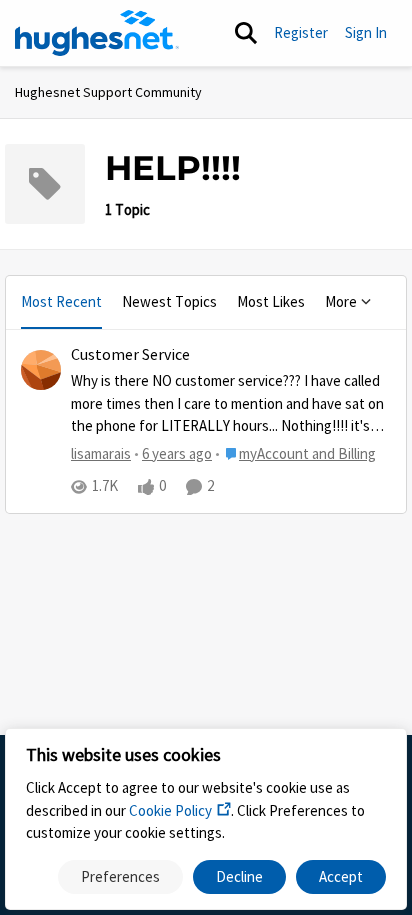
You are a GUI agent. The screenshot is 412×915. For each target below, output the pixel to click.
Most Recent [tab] (61, 301)
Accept (341, 876)
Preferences (120, 876)
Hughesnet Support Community (108, 92)
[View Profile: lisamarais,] (41, 370)
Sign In (366, 32)
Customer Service (130, 355)
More (341, 301)
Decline (239, 876)
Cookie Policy (170, 810)
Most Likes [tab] (271, 301)
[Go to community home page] (97, 33)
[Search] (246, 33)
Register (301, 32)
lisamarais (101, 453)
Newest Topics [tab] (169, 301)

- Task: Take the line that contains "Most Likes [tab] (271, 301)" and every line after it in the material above. Set those lines down exactly and nothing more.

- The completed task:
Most Likes [tab] (271, 301)
[Go to community home page] (97, 33)
[Search] (246, 33)
Register (301, 32)
lisamarais (101, 453)
Newest Topics [tab] (169, 301)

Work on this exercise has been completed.